Always having to drag is cumbersome. Now the slider's handle can also be set by clicking on the slider. Heh :-) I see the GitHub UI designers hadn't thought of that.
Done from my point of view. (Pending a quick test on IE...) |
That is looking very awesome! Haven't tested on IE yet. Any possibility of separating the modes - swipe vs opacity - like Github does? They use some sort of tabbed-like experience. |
About separating: of course that's possible. Nearly anything is. :-) But I wouldn't want to do so. I actually think this is more user-friendly than the GitHub widget. It gives you both controls without the need to switch tabs, and since it combines the functionality in one widget gives you possibilities you just don't have in GitHub. For instance moving the top slider to the middle and then reducing opacity of the overlay. The only thing missing would be a side-by-side view, but personally I can live without that, and if at all, it should be done in some later change. I also think the UI is pretty self-explanatory.

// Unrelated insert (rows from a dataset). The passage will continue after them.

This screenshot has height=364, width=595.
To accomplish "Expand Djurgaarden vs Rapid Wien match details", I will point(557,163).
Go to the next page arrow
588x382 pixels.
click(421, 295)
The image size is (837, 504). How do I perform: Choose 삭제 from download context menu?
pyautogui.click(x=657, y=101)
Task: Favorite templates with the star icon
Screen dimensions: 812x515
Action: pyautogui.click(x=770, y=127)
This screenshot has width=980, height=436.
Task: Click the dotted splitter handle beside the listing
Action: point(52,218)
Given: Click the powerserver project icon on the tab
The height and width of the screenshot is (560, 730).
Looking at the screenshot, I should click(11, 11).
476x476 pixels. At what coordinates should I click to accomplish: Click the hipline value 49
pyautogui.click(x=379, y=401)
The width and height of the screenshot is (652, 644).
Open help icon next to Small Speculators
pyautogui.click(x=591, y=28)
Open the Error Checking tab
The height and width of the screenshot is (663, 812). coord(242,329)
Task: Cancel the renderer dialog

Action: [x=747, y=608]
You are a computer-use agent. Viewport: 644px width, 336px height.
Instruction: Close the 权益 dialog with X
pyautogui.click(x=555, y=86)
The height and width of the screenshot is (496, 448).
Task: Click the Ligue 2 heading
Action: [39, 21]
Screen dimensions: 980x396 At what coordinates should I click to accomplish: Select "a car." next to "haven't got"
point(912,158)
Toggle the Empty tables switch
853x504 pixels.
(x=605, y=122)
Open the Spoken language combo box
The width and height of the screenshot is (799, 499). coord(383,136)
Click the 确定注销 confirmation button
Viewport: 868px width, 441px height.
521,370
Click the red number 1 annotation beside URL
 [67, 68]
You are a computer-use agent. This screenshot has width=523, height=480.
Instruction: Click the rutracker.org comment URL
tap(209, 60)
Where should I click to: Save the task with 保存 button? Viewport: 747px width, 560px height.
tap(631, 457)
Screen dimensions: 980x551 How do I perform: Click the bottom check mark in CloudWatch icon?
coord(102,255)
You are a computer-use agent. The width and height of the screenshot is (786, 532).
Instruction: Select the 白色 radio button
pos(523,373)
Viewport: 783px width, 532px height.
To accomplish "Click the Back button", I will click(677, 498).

A new user might at first be puzzled, but after the first click on any slider, he'll immediately realize what this about and how it works. And there's no need for new localizable labels. (I've always found "Onion skin" a very strange name.) |
This is a GitBlit 1.7.0 preview: essentially * gitblit-org/gitblit#229 * gitblit-org/gitblit#230 * gitblit-org/gitblit#231 * gitblit-org/gitblit#232 Replace the CSS-based slider by a JavaScript-based one, plus blink comparator, plus pixel difference on browsers that support it.
Ticket 88
UI based on Lea Verou's pure CSS slider.
I think in the long run there'll be no way around rewriting the HTML diff formatter from scratch, not using the standard JGit DiffFormatter at all. For now, it's still manageable (even though the binary file interception is a bit a of a dirty trick), but if one ever wanted intraline diffs, there'll be no way around that.